Heeding dire warnings of possible aviation issues from major airline executives, AT&T and Verizon will delay new 5G wireless service near some airports.

WASHINGTON (CN) — AT&T and Verizon agreed to delay the rollout of a new 5G wireless service near some airports following severe warnings by top airline executives, a move President Joe Biden applauded on Tuesday. 

“I want to thank Verizon and AT&T for agreeing to delay 5G deployment around key airports and to continue working with the Department of Transportation on safe 5G deployment at this limited set of locations,” Biden said in a statement. 

Nearly a dozen airline executives—including the chief executives of American, Delta, Southwest and United—clashed with the wireless providers earlier this week over plans to launch new 5G service near certain airports and runways.

The CEOs said that thousands of flights would be grounded or delayed if 5G transmitters were switched on as planned on Wednesday.

“Unless our major hubs are cleared to fly, the vast majority of the traveling and shipping public will essentially be grounded,” the executives said in a letter to federal officials Monday prior to the agreement. “This means that on a day like yesterday, more than 1,100 flights and 100,000 passengers would be subjected to cancellations, diversions or delays.” 

Biden said Tuesday’s agreement to temporarily cease the 5G rollout in some areas “will avoid potentially devastating disruptions to passenger travel, cargo operations, and our economic recovery, while allowing more than 90% of wireless tower deployment to occur as scheduled.”

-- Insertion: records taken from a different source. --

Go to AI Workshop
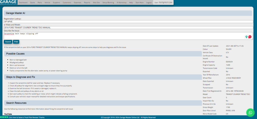The height and width of the screenshot is (119, 257). (x=121, y=3)
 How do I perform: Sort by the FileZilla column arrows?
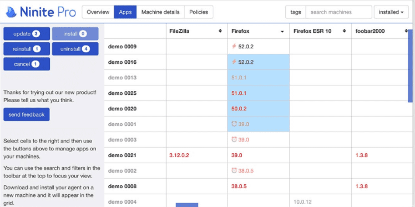220,31
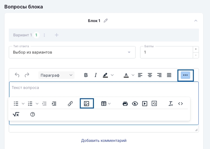This screenshot has width=210, height=149.
Task: Toggle bold formatting
Action: click(86, 75)
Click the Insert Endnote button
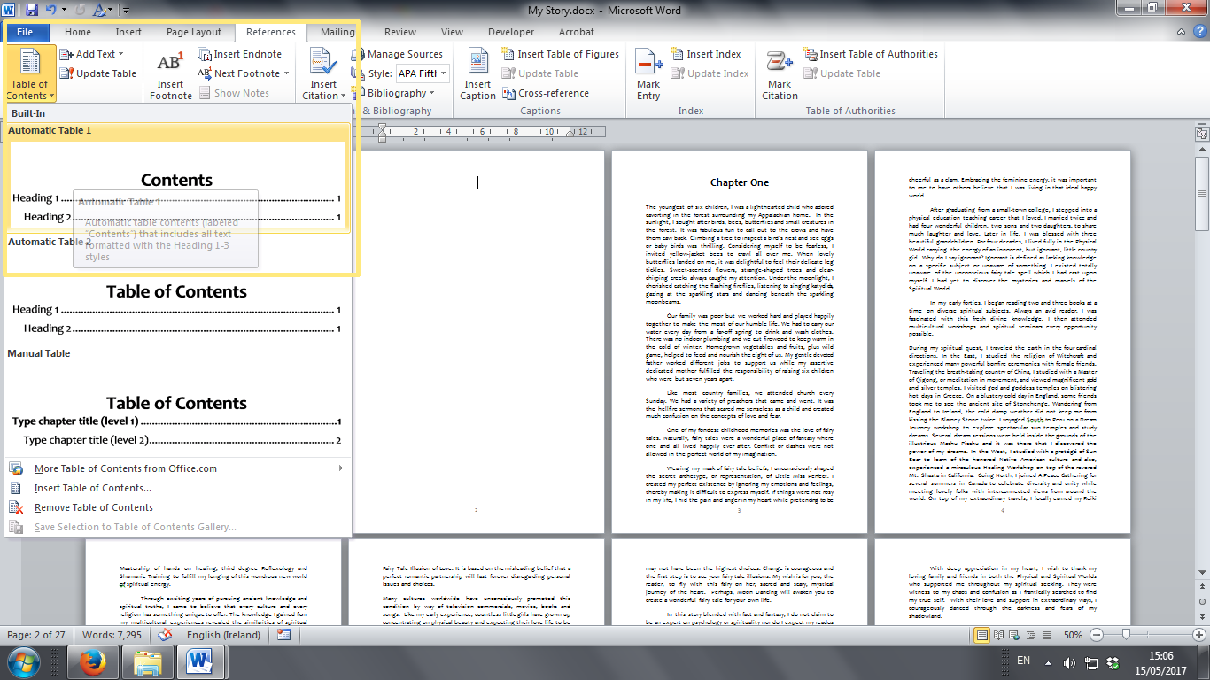 coord(239,54)
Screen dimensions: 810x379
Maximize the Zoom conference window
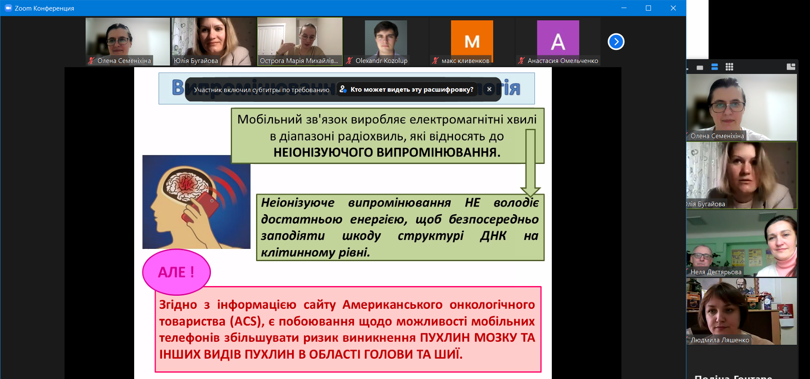(648, 8)
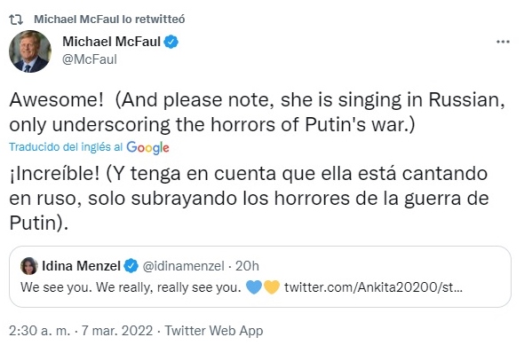The image size is (524, 345).
Task: Open the @McFaul handle link
Action: 90,59
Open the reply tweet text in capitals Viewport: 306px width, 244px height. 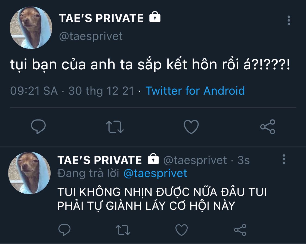pyautogui.click(x=162, y=199)
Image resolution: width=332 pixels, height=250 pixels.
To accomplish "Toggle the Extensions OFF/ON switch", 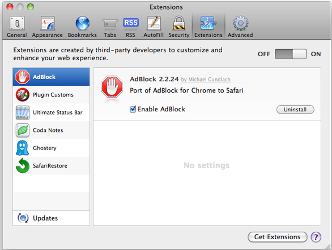I will click(290, 54).

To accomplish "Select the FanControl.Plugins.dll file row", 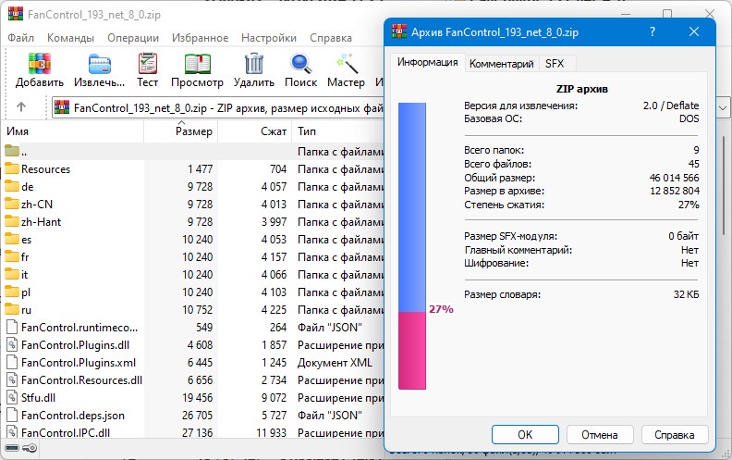I will tap(193, 345).
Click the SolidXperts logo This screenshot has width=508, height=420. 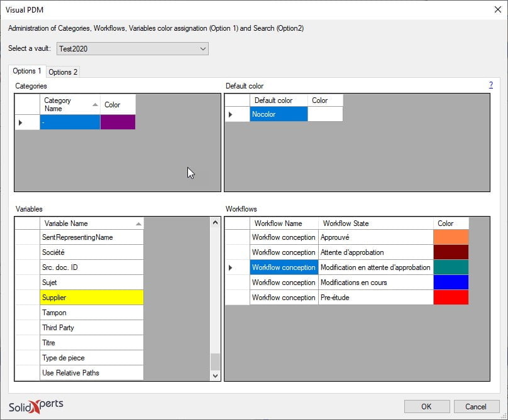click(x=36, y=406)
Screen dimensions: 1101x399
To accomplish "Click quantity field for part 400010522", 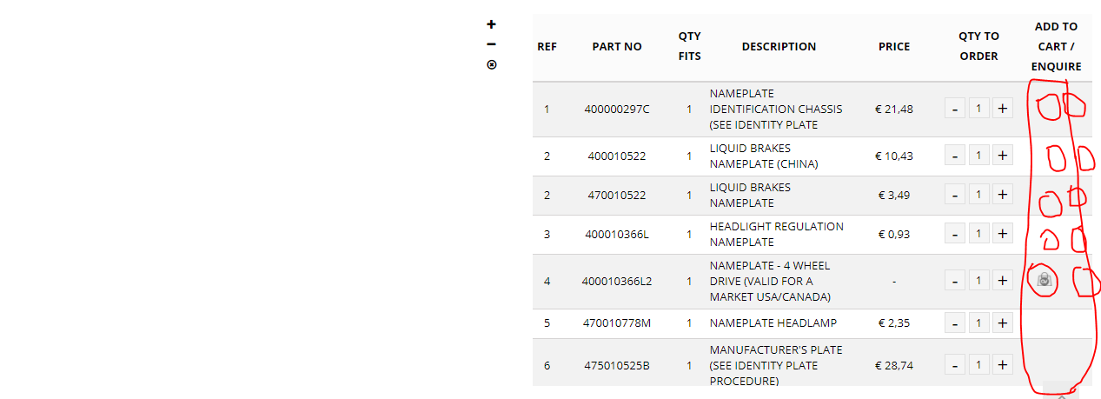I will (978, 156).
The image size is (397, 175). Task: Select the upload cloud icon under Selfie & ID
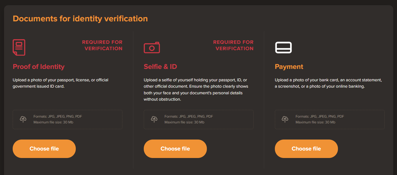pos(154,119)
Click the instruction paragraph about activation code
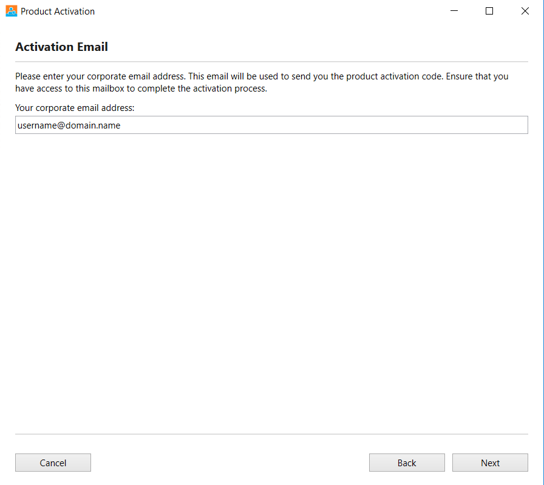The height and width of the screenshot is (485, 544). click(x=262, y=82)
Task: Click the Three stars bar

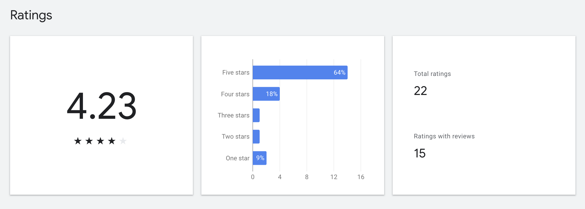Action: (x=256, y=115)
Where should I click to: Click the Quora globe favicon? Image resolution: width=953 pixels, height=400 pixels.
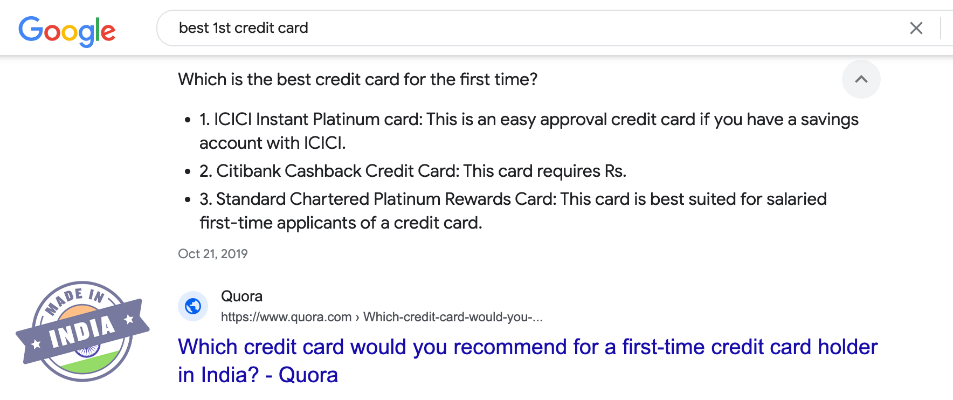[x=193, y=306]
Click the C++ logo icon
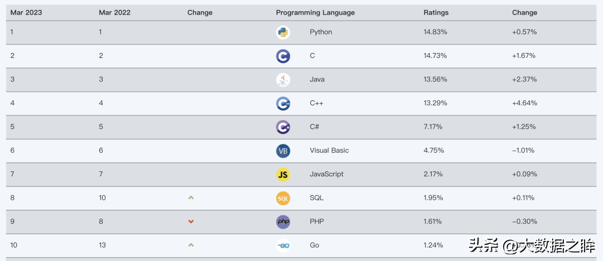Image resolution: width=603 pixels, height=261 pixels. point(283,103)
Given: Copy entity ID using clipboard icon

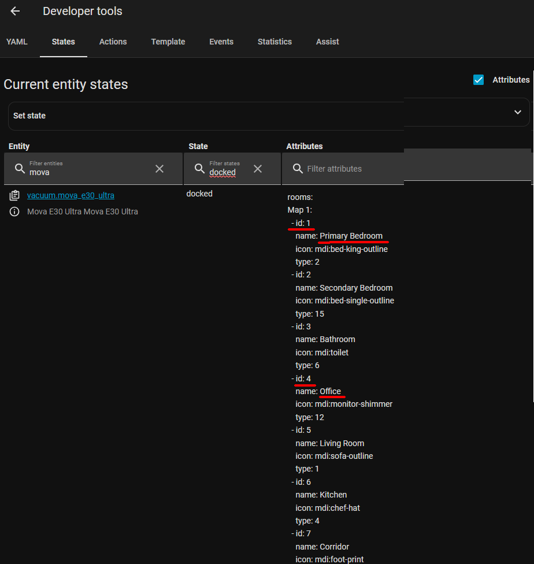Looking at the screenshot, I should point(15,196).
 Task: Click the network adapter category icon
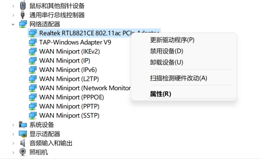(23, 24)
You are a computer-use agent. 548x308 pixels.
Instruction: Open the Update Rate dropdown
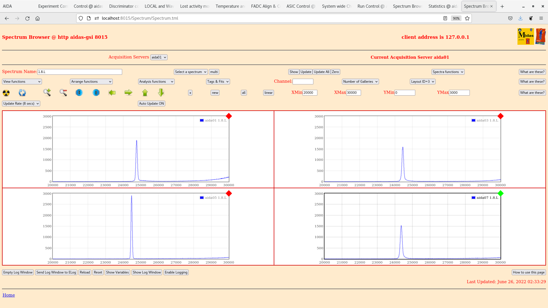(21, 104)
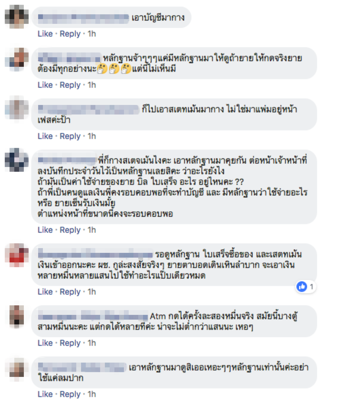Image resolution: width=339 pixels, height=405 pixels.
Task: Reply to the comment with one reaction
Action: point(70,292)
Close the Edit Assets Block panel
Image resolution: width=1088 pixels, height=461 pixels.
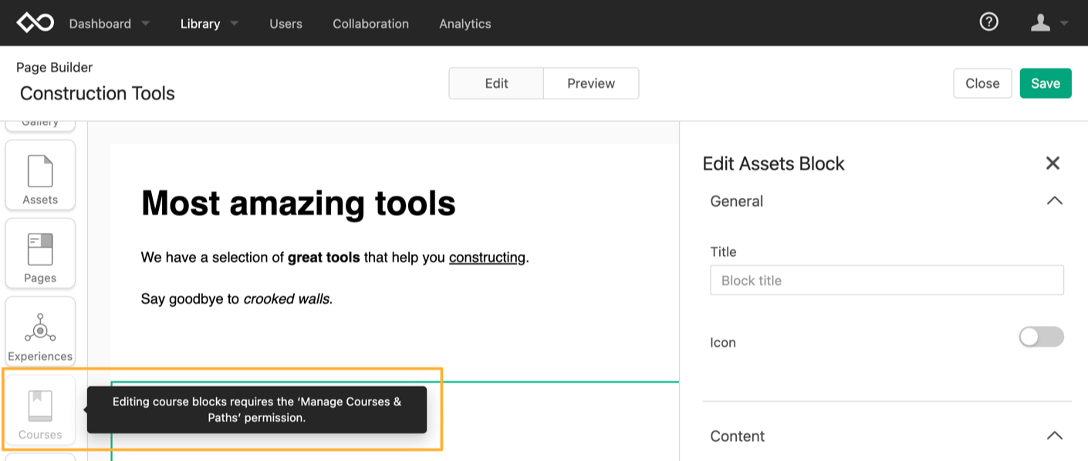1053,163

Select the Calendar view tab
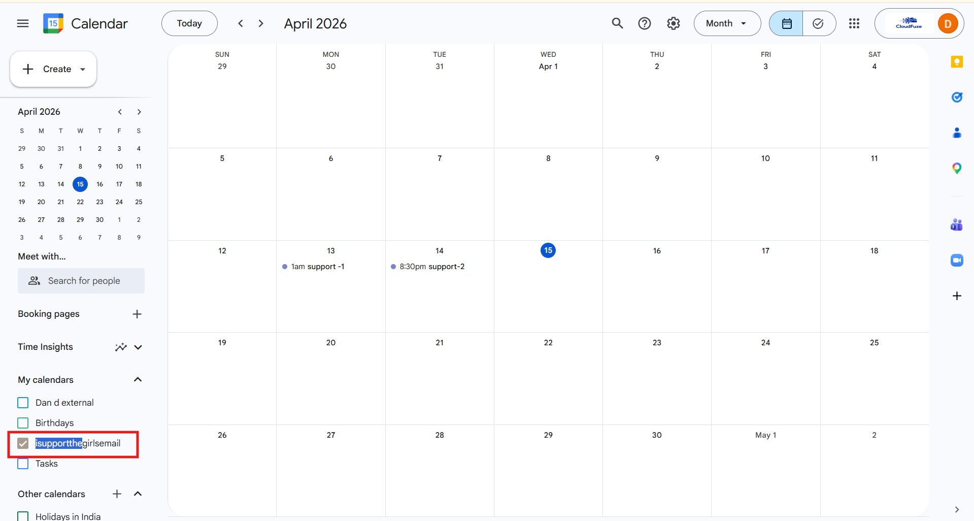[786, 23]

To measure altitude, most airplanes transmit a radio frequency signal from the aircraft down to the ground and receive the reflected signal back. The height of the flight is determined by the time it takes these signals to return to the aircraft’s radar. 

The new high-speed 5G wireless service relies on radio frequencies that are very similar, leading to concerns that nearby transmitters could interfere with aircraft electronics. 

A report provided last year to the Federal Communications Commission by an aviation guidance organization, RTCA, said a failure to mitigate the release of C-Band 5G in certain locations could cause flights to suffer “catastrophic failures.”

The wireless providers, however, contend that their equipment is safe and will not interfere with aircraft altitude meters. 

Verizon and AT&T reached an agreement earlier this month with the Federal Aviation Administration to pause the 5G release for two more weeks and limit the power of 5G transmitters close to airports. 

Secretary of Transportation Pete Buttigieg wrote a letter on Jan. 3 to AT&T CEO John Stankey and Verizon CEO Hans Vestberg, thanking them for holding off on the release. 

“Your voluntary agreement both to delay initial deployment by two weeks, and to subsequently adopt some additional mitigations, will give us additional time and space to reduce the impacts to commercial flights,” Buttigieg said.

The companies plan to move forward with a scaled-back rollout of the new C-Band 5G on Wednesday. 

“My team has been engaging non-stop with the wireless carriers, airlines, and aviation equipment manufacturers to chart a path forward for 5G deployment and aviation to safely co-exist,” Biden said on Tuesday, “and, at my direction, they will continue to do so until we close the remaining gap and reach a permanent, workable solution around these key airports."